Effects of chronic beta-receptor blocker treatment on cardiac high-energy phosphate metabolism in heart failure
Neubauer S.
In heart failure, chronic therapy with beta-receptor blocking agents improves cardiac performance and prolongs survival, but the exact mechanisms whereby these compounds exert such beneficial effects remain unclear. One hypothesis is that beta-blockers improve the energetic balance of the heart and act, at least in part, by preserving high-energy phosphate metabolism. In experimental heart failure caused by chronic coronary ligation in the rat, the beta-blocker bisoprolol significantly improves cardiac function in parallel to preservation of phosphocreatine stores and intracellular ATP transfer rates, suggesting improved cardiac energetics as one mechanism of action.
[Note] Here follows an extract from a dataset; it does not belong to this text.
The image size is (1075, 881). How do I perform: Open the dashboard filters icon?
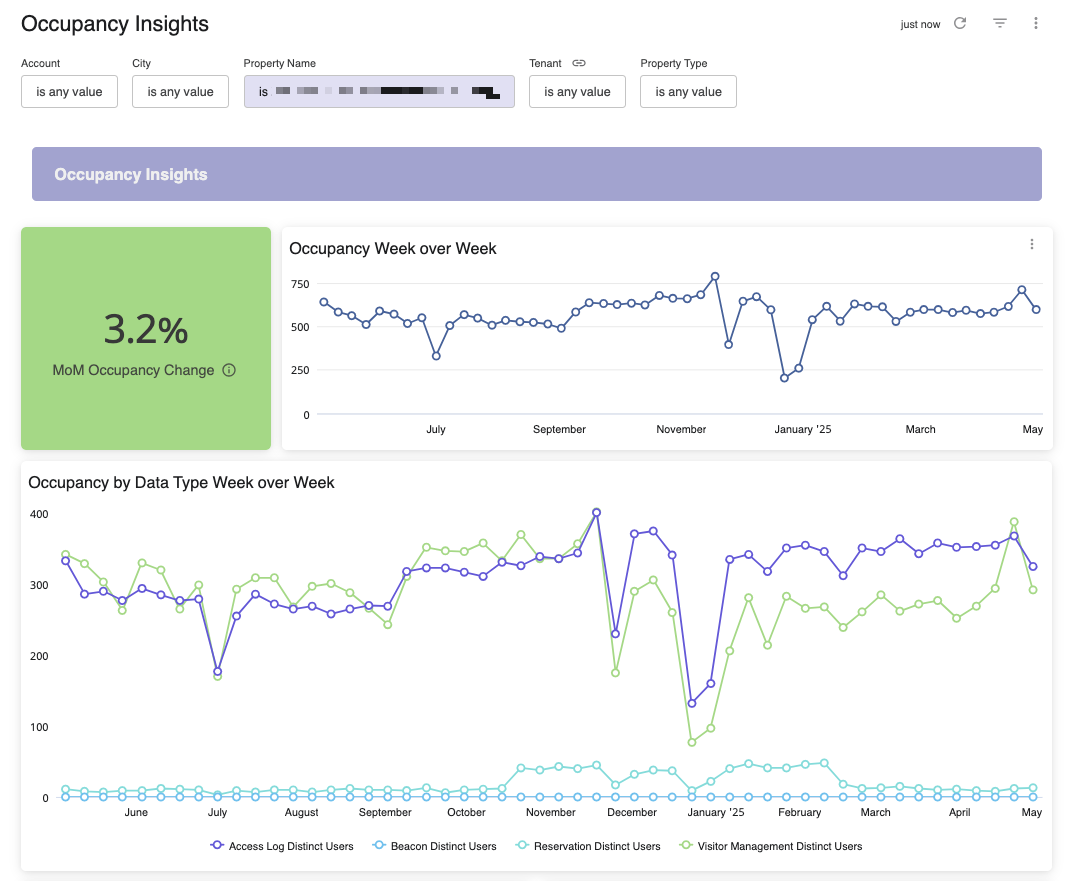[x=999, y=23]
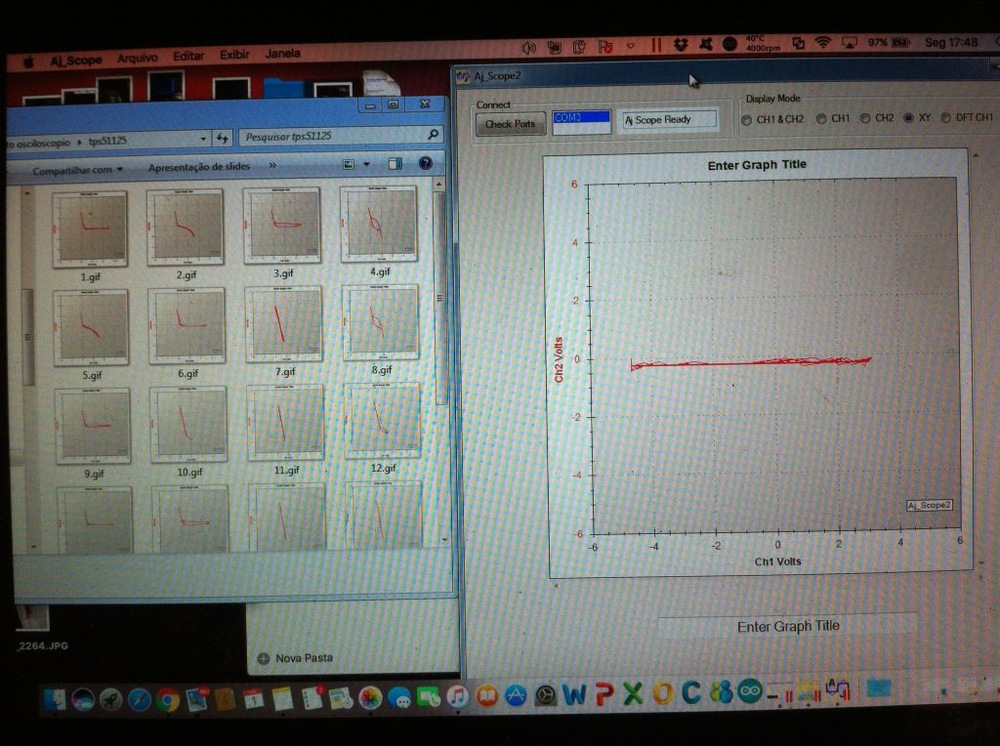Launch Arduino from the dock

tap(750, 692)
Clinical evidence on energetic effects of beta-blockers is still only anecdotal. We showed in four patients with dilated cardiomyopathy that the phosphocreatine/ATP ratio, measured by31p-MR spectroscopy, increases during chronic metoprolol therapy. Currently, a larger systematic placebo-controlled clinical trial of the functional and energetic effects of bisoprolol in dilated cardiomyopathy, followed sequentially by MR imaging and spectroscopy, is underway, which, when completed, should reveal whether beta-blockers in fact preserve high-energy phosphate metabolism in human heart failure.